Top of Material shown

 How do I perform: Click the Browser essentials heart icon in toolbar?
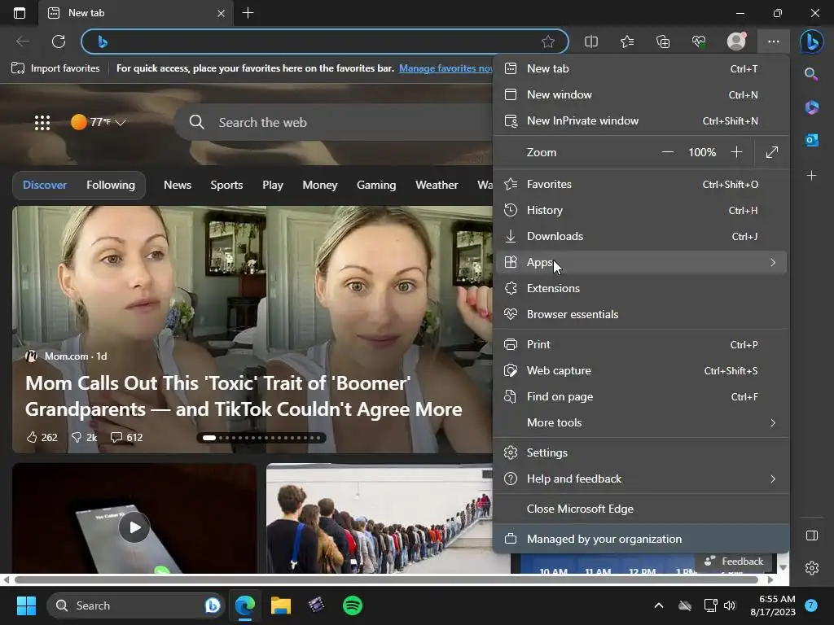pos(699,42)
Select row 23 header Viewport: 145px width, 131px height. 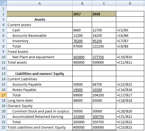3,127
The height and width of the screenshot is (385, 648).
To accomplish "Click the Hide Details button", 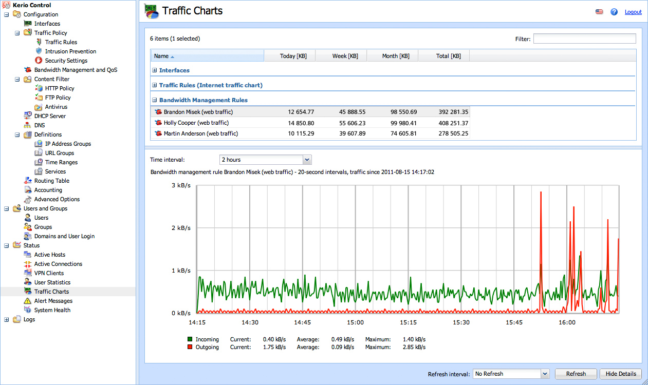I will (x=620, y=374).
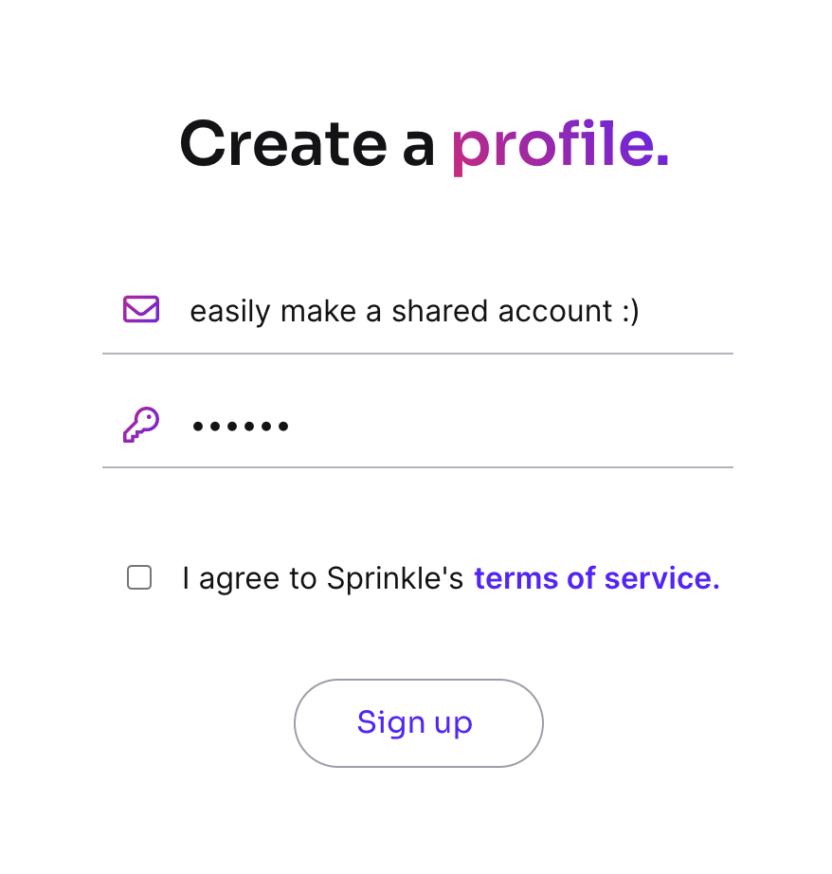832x874 pixels.
Task: Select the key icon beside password dots
Action: click(141, 425)
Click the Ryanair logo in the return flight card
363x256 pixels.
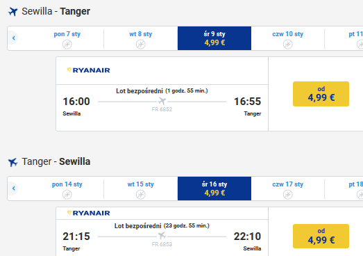point(88,213)
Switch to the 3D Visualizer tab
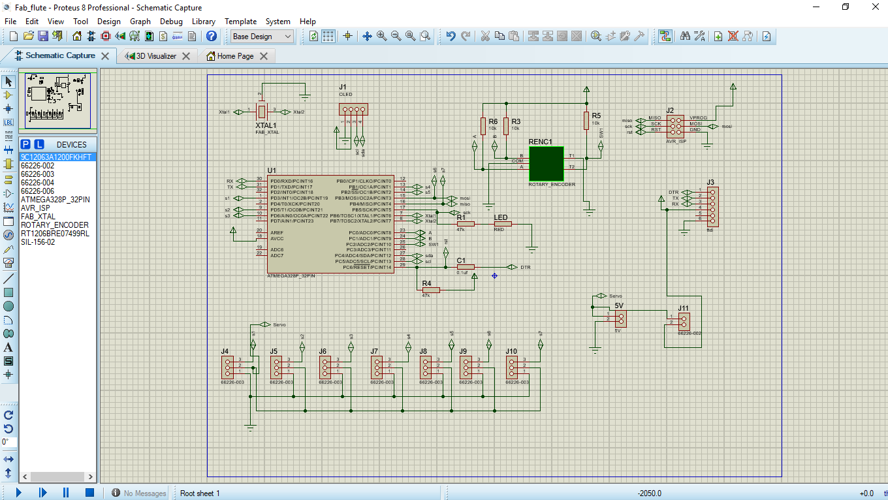The image size is (888, 500). [x=155, y=56]
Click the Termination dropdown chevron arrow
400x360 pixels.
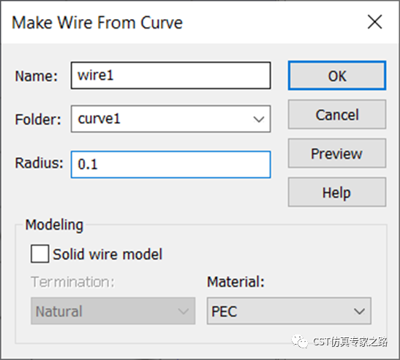click(x=183, y=311)
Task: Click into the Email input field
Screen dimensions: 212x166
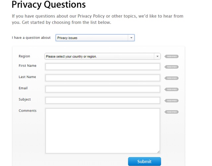Action: coord(102,89)
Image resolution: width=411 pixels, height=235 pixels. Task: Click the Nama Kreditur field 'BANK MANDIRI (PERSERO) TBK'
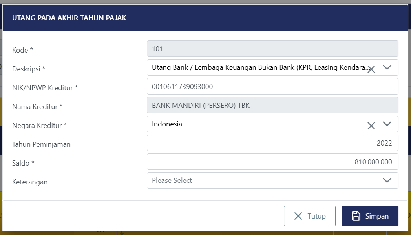(x=272, y=105)
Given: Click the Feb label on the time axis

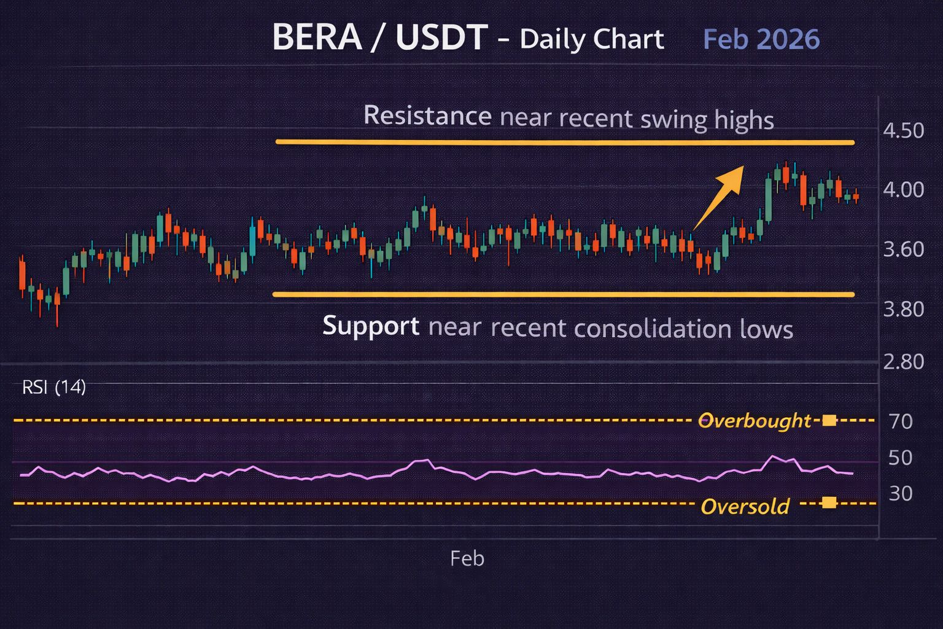Looking at the screenshot, I should [467, 558].
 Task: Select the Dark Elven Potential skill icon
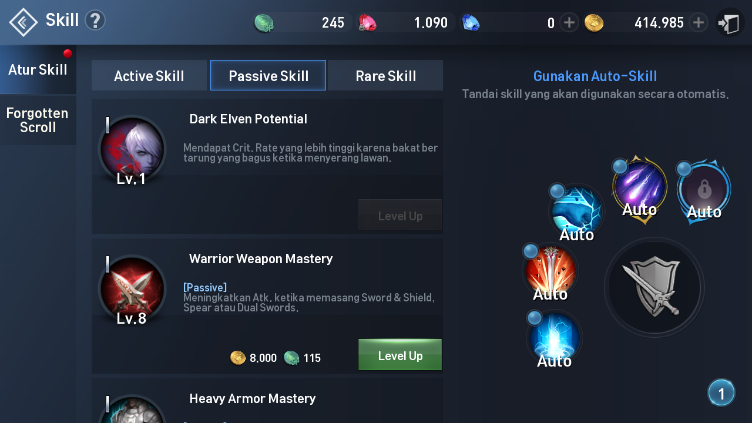[132, 149]
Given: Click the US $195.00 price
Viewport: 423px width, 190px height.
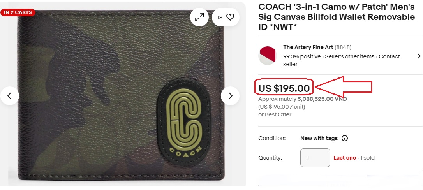Looking at the screenshot, I should tap(284, 88).
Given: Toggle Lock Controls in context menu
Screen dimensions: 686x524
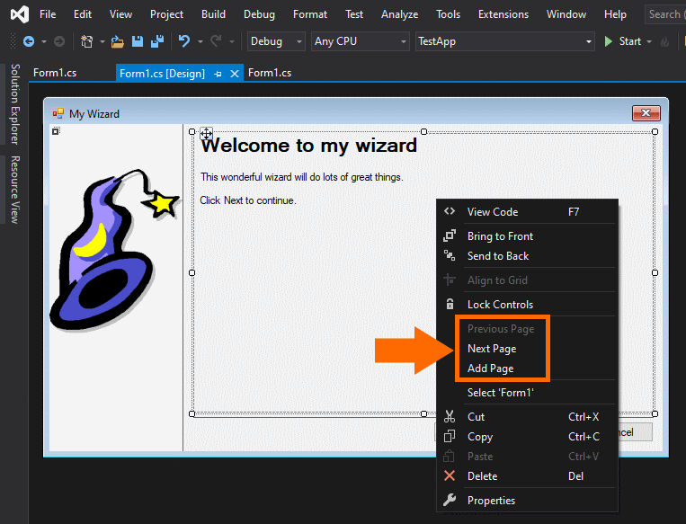Looking at the screenshot, I should (x=500, y=305).
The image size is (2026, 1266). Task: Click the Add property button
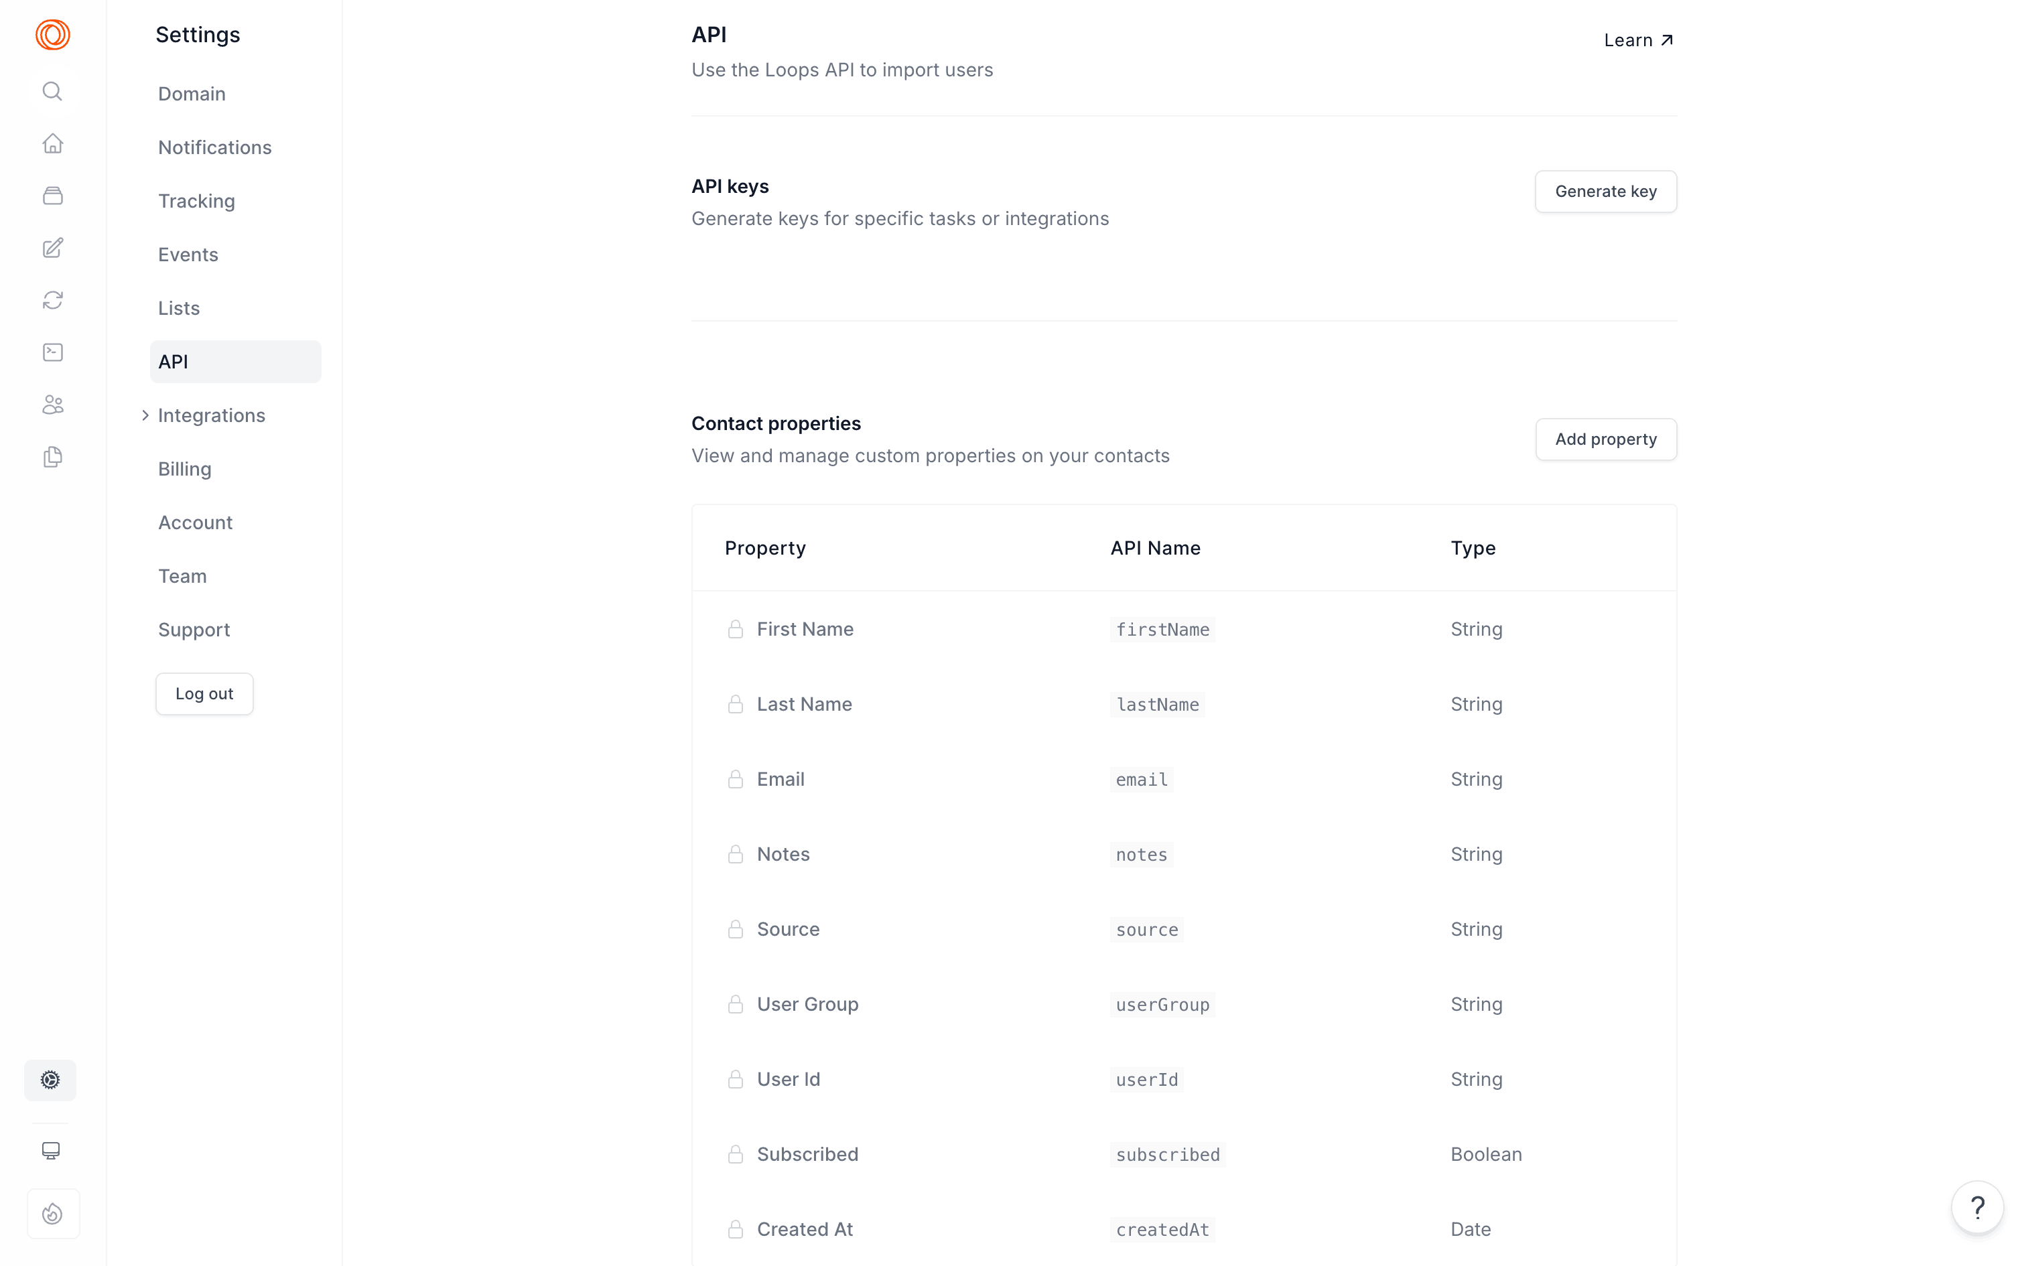click(1605, 439)
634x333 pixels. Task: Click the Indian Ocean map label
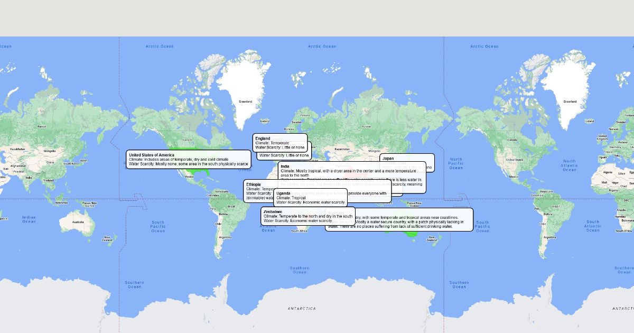[x=29, y=219]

Bottom of Material shown

[Work task] From the line that contains "Screen dimensions: 686x524" to the last line of the data above, inclusive, transcribe every line exactly and only those lines, omitting pictures.

[Finished task]
Screen dimensions: 686x524
Looking at the screenshot, I should (x=500, y=305).
The image size is (2026, 1266). Task: Click the Add property button
click(1605, 439)
634x333 pixels. Task: Click the Indian Ocean map label
[x=29, y=219]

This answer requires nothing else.